**What the task requires**
According to the travel account below, about how many Magellanic penguins live on Magdalena Island?

**Passage**
Hiking the W in Torres del Paine
Illustrations, Photographs and Words by Nathan Waak
Not sure when I got the idea for this adventure, although I’m fairly sure it started while sitting on the couch watching a nature program and eating a block of cheese. Whatever that first nudge was, the trip would take me to the edge of the world and to the edge of my physical abilities.
Statue of Ferdinand Magellan.
Plaza Hotel located on the main square.
Large ice breaker on the Staight of Magellan.
My journey started with three flights lasting a total of 25 hours, from San Francisco to Dallas to Santiago to Punta Arenas. As I was landing in Santiago, it must have been burn pile day or they just don’t care about air pollution because the smog was thick and the odor pervasive. There was a three-hour window from when I landed in Santiago and my flight to Punta Arenas. One would think this would be more than enough time, however, between immigration, customs, and navigating a chaotic terminal with signs in a foreign language, I barely made my flight.

It’s a quick flight from Santiago to the Punta Arenas airport, which is about 20 minutes from town. I grabbed a taxi to my hotel, checked in, and took a walk around. Punta Arenas is a medium-sized town located on the Straight of Magellan. On the Saturday afternoon I arrived the locals were out shopping en mass. One thing I noticed right away was that the men all wore the same cologne, and they put on buckets of this stuff. The main square has a statue of Ferdinand Magellan and for good luck one should kiss the toe (I opted to avoid getting the plague and just touched the toe). Around the main square are a variety of government buildings, hotels, restaurants, and retail stores.

I meandered down and took a stroll along the Straight of Magellan, a natural passage some 350 miles long and 2 miles wide between the Atlantic and Pacific oceans. There I spotted numerous fishing boats, tankers, and mix of sea birds. And everywhere you go there are stray dogs. The dogs and their nemesis, the automobile, do a strange dance. The cars will slow just enough and honk at the dogs while the dogs will bark and sometimes even give chase. In the 20 or so encounters I saw, not a single dog was hit. The weather began to change and I was still tired from traveling, so I headed back to my hotel for a whiskey and a steak before calling it a night.
Magellanic Penguins
The big adventure for today was going to the Magdalena Island, home to some 30,000 Magellanic penguins. After taking an hour-long boat ride into the Straight of Magellan you dock and walk on a looped path around the island. The penguins are quite relaxed around humans, as long as you stay on the path. In some cases when you take a photo they will twist their heads in curiosity.
Male and Female Magellanic penguins.
A Magellanic penguin resting on the edge of the ground nest.

**Stored rows**

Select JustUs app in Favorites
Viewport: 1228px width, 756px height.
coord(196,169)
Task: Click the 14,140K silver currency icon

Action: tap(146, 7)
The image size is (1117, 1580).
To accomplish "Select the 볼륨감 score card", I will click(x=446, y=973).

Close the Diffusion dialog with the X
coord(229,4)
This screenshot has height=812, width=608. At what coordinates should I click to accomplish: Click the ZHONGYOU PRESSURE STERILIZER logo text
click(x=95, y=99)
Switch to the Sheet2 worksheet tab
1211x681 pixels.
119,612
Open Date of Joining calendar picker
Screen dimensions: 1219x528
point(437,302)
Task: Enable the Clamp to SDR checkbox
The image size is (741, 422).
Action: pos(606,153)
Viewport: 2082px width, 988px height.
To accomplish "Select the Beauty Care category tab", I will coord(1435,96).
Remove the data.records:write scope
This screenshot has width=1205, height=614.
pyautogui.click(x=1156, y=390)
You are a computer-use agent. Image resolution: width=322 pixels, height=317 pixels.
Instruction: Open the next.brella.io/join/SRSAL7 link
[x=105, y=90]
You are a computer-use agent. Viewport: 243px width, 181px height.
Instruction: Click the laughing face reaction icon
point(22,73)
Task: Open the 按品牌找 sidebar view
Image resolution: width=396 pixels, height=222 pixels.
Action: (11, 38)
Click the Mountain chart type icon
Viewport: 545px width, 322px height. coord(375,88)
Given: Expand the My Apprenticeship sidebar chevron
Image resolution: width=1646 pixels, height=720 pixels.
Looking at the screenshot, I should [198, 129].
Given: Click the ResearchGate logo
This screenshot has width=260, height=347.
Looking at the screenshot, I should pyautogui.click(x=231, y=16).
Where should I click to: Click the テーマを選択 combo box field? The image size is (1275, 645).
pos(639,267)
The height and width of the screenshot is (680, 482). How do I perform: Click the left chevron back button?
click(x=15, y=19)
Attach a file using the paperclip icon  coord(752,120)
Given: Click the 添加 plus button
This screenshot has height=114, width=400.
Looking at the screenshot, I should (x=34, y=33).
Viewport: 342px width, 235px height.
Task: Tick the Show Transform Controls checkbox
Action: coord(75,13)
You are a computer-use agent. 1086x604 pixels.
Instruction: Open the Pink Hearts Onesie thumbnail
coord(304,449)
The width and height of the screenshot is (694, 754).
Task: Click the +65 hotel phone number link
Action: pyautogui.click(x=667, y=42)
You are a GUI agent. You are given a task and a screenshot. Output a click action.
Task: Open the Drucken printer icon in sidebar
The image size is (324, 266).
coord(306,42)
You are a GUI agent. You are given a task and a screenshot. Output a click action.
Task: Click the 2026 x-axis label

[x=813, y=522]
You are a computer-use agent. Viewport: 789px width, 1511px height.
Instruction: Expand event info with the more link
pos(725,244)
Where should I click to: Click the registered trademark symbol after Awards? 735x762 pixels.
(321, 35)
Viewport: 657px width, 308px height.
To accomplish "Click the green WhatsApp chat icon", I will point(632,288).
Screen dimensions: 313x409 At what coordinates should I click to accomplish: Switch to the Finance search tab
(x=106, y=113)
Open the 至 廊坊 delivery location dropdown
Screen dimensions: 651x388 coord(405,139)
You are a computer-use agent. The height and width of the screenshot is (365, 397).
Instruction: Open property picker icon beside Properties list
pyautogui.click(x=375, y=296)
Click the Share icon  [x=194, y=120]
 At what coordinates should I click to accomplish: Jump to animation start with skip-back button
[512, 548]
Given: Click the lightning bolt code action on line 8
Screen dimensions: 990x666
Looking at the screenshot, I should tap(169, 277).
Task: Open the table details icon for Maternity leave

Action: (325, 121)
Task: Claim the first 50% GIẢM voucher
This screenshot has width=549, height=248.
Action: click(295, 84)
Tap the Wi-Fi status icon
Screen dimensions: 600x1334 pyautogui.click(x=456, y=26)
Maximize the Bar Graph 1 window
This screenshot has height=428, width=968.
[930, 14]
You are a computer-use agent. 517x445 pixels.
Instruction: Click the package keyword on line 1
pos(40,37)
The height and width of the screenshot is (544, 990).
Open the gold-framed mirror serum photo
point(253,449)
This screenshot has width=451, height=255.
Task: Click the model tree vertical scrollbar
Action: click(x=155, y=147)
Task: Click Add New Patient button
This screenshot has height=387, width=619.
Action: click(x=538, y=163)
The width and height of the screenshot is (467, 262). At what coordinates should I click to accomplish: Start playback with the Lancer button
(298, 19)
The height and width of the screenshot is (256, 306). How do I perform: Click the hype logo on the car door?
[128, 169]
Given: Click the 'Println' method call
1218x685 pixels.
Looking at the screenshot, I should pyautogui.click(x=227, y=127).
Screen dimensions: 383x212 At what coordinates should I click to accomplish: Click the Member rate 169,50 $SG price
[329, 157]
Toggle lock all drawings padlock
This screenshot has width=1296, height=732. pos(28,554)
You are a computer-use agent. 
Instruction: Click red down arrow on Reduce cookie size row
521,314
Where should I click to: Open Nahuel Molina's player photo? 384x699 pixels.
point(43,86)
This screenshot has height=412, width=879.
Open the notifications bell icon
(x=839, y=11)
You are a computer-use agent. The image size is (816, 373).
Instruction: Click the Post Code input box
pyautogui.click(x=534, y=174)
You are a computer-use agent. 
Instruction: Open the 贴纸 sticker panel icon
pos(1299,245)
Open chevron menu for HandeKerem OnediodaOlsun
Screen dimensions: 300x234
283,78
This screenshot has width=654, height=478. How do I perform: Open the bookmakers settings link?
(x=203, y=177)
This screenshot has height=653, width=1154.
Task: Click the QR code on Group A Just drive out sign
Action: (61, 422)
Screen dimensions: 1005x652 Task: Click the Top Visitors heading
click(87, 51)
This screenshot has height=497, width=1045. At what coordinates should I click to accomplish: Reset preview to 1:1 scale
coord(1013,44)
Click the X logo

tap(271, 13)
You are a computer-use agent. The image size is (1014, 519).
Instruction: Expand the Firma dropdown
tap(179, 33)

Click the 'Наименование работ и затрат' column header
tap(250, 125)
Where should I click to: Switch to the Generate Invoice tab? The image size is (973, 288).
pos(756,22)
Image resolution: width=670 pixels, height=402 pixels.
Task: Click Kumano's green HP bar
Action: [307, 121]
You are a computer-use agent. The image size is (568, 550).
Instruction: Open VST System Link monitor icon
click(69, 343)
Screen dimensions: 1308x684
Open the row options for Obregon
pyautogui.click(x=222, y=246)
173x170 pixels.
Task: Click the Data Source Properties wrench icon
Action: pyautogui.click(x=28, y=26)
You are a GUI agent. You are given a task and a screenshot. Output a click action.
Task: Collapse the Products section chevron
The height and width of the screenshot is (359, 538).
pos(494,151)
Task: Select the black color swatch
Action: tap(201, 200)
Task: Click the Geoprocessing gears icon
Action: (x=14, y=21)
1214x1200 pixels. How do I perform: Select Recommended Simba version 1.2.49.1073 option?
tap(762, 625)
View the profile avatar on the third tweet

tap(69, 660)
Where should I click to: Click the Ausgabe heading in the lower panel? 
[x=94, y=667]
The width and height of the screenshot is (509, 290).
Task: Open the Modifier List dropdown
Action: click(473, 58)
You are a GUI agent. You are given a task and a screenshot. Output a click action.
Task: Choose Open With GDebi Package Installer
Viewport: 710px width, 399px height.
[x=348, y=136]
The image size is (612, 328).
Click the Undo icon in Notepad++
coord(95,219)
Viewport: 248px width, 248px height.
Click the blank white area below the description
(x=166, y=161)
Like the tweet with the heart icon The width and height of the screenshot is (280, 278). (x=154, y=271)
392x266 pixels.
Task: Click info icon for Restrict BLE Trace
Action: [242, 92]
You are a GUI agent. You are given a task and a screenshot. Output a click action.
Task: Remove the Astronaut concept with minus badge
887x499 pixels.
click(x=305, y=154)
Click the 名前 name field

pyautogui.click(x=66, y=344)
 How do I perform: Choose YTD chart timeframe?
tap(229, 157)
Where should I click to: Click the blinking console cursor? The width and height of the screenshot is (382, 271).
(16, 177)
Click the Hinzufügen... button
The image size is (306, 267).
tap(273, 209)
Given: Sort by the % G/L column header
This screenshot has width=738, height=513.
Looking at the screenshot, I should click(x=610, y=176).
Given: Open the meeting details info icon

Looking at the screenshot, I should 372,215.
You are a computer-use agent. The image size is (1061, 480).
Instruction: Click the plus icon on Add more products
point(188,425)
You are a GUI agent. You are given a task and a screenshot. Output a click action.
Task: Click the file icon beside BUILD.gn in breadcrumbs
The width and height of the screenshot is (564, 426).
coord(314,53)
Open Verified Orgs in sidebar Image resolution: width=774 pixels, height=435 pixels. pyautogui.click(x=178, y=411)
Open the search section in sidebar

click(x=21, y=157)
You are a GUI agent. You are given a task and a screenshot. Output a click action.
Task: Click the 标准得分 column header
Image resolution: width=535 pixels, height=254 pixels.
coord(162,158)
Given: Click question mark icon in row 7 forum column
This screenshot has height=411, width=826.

**Answer in full**
Some 30,000.